USMCA may be an awkward name, but it appears to be a win for Canadian jobs and the Economy, with the notable exception of the Dairy industry — and possibly the steel industry, depending on post-agreement tariff actions. Prime Minister Justin Trudeau tweeted:
“A good deal for Canada that will strengthen the middle class, grow the economy, create new jobs and more opportunities for Canadian businesses, workers, and families.”
The late-night deal, right down to President Trump’s hard deadline delivered a more current trade agreement that also took into account digital rights and downloads. While the agreement might strongly favour the U.S. — as the dominant economy in the deal — it appears to be good for Canada in most respects, except new access to the Dairy industry in Canada for the U.S. Canada maintained won on its no-budget position on the independent dispute resolution.
Critical changes in USMCA
• USMCA increases regional content to 75% from 62.5%.
• A percentage of factors must pay workers at least $16 per hour — probably good for Canada, not so good for Mexico?
• The U.S. won access to 3.5% of Canada’s Dairy market.
• Canada removed barriers to milk, cheese and other dairy products coming in from the U.S.
• Updated rules (from NAFTA) for dealing with digital and intellectual property.
• Pharmaceutical companies gain exclusive 10-year marketing rights.
• USMCA bans any duties on software, music and ebooks.
• USMCA comes up for review every six years.
Pesident Donald Trump tweeted his approval:
“Late last night, our deadline, we reached a wonderful new Trade Deal with Canada, to be added into the deal already reached with Mexico. The new name will be The United States Mexico Canada Agreement, or USMCA. It is a great deal for all three countries, solves the many deficiencies and mistakes in NAFTA, greatly opens markets to our Farmers and Manufacturers, reduces Trade Barriers to the U.S. and will bring all three Great Nations together in competition with the rest of the world. The USMCA is a historic transaction!
USMCA fully replaces NAFTA
With a hard-to-remember name — it doesn’t quite roll off the tongue like NAFTA — the United States Mexico Canada Agreement (USMCA) was a win for the auto-sector, but not necessarily for the steel industry. It was a win politically for both Prime Minister Trudeau and President Trump, who made a big show of strength. Trudeau stood to gain either way: by showing strength with his ‘line in the sand’ approach, he probably scored political points and winning a deal doubled down. The jury on the steel tariffs is still out; there’s a good chance of a sidebar reconciliation. It was a definite lose for the dairy industry, although most experts agree the three parties — mostly Canada — had to make concessions. Is it a good deal? Time will tell, but, regardless, it is good news for industries in Ontario and Canada — especially if the steel tariffs ease as a “reward” for signing.
Canada dodged the Trump bullet of 20 to 25% duties on cars and auto parts under Section 232 national security tariffs.
Stocks jump with new USMCA deal
The markets like the new deal, although any agreement would have resulted in a bump in the auto sector, after the long stand-off.
--
# [REQUIRED ACTIONS]
1. Repeat the part of the USMCA article that runs from "The late-night deal, right" down to "75% from 62.5%.", word for word.
2. Write the next part of the USMCA article, picking up right after its final sentence.
The data that comes next is separate material, unrelated to the USMCA article.

# [DATA SEGMENT]
--
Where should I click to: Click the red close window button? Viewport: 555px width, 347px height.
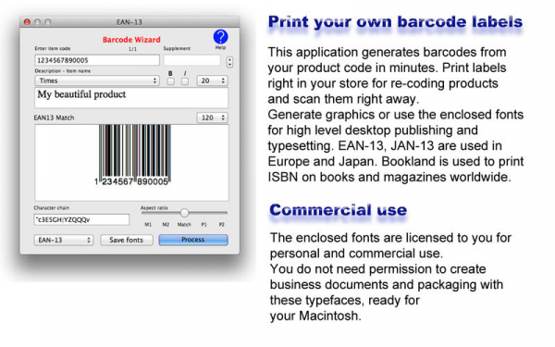click(x=27, y=22)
--
# [ANSWERS PER TASK]
1.
The late-night deal, right down to President Trump’s hard deadline delivered a more current trade agreement that also took into account digital rights and downloads. While the agreement might strongly favour the U.S. — as the dominant economy in the deal — it appears to be good for Canada in most respects, except new access to the Dairy industry in Canada for the U.S. Canada maintained won on its no-budget position on the independent dispute resolution.
Critical changes in USMCA
• USMCA increases regional content to 75% from 62.5%.

2.
Three countries saw a rise in stocks, with the Dow rising almost 0.8% or 200 points. In later day trading, S&P and Nasdaq were mixed. Not every sector, of course, benefited from the deal:
• GM (GM) and Ford (F) both rose more than 1%
• Fiat Chrysler (FCAU) rose almost 3%
One of the reasons remains trade tension with China. David Kelley of JPMorgan explained, “While the U.S. has reached a new trade agreement with Mexico and Canada, growing trade conflict between China and the U.S. threatens economic growth in both countries.”
- North America is home to more than 486 million people.
- When the North American Free Trade Agreement came into effect on January 1, 1994, it created the largest free trade region in the world at that time, generating economic growth and helping to raise the standard of living for the people of all three member countries.
- The United States and Mexico are, respectively, Canada’s first- and third-largest merchandise trading partners in the world. Canada is respectively the second- and fifth-largest merchandise trading partner of the United States and Mexico, and the largest export market for the United States.
- In 2017, trilateral trade reached nearly USD $1.1 trillion – more than a three-fold increase since 1993.
- To reach this renewed trilateral trade understanding, the Prime Minister, Ministers, Parliamentarians, federal officials, Premiers, and industry representatives directly engaged political and business leaders in the United States to advocate on behalf of Canadians.
- Since January 2016, “Team Canada” visited the United States more than 300 times, and made more than 500 individual contacts with American officials, including the President, the Vice-President, 16 United States Cabinet members, more than 310 members of Congress, and 60 governors and lieutenant governors.
- To help guide negotiations, the Government of Canada consulted with Canadians from across the country and from all sectors and backgrounds about trade. Consultations included meetings with the provinces and territories, industry, unions, civil society, think tanks, academics, Indigenous peoples, women, youth, and the general public.